• _Work required_:
Update the entries below by replacing each occurrence of "This screenshot" with "This capture" and leaving everything else unchanged. Omit the pictures from your answer.
--- Dataset rows ---
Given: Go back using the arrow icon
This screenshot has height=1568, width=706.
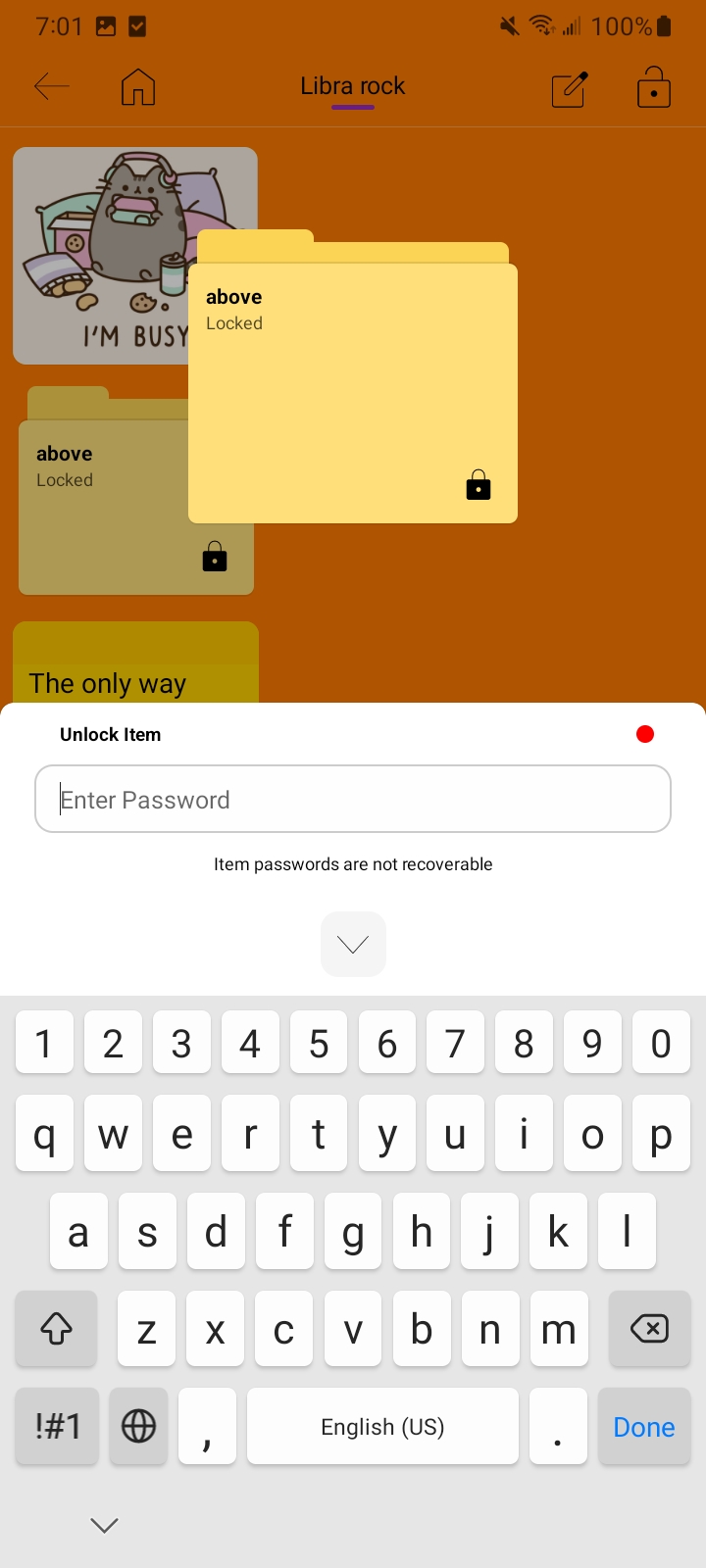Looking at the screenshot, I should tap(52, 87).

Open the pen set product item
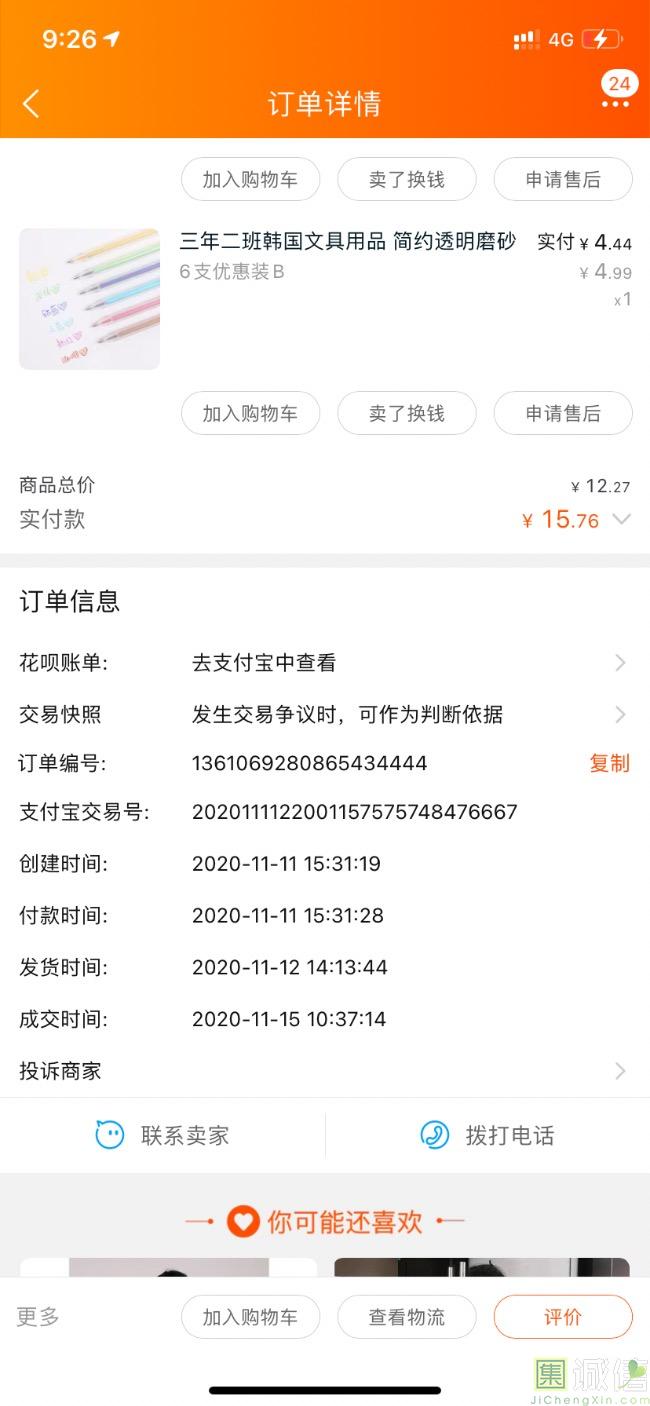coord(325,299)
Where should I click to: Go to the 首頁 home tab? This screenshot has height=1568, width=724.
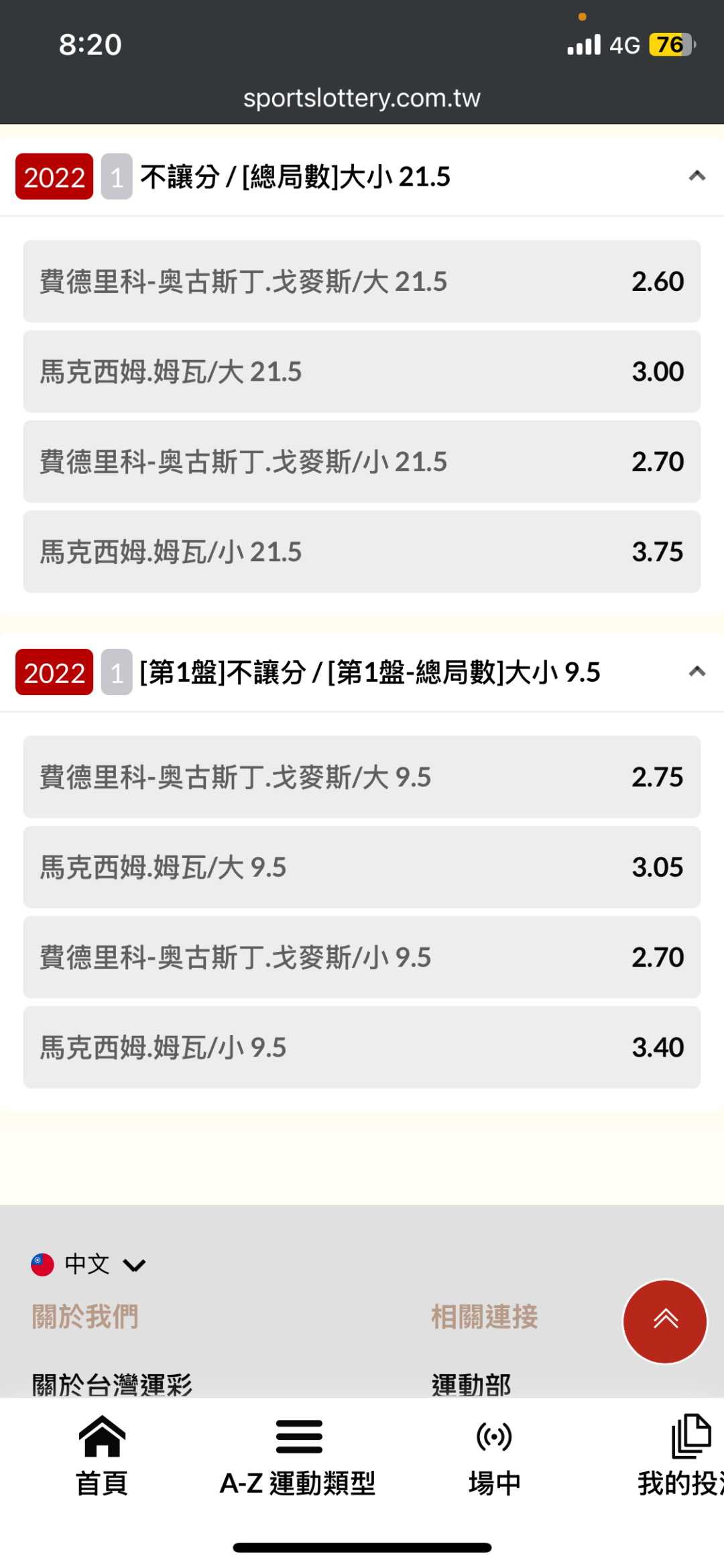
---
• _Solved exercise_:
Given: Go back using the arrow icon
This capture has height=1568, width=706.
Looking at the screenshot, I should tap(52, 87).

Open the pen set product item
coord(325,299)
Where should I click to: Go to the 首頁 home tab? This capture has height=1568, width=724.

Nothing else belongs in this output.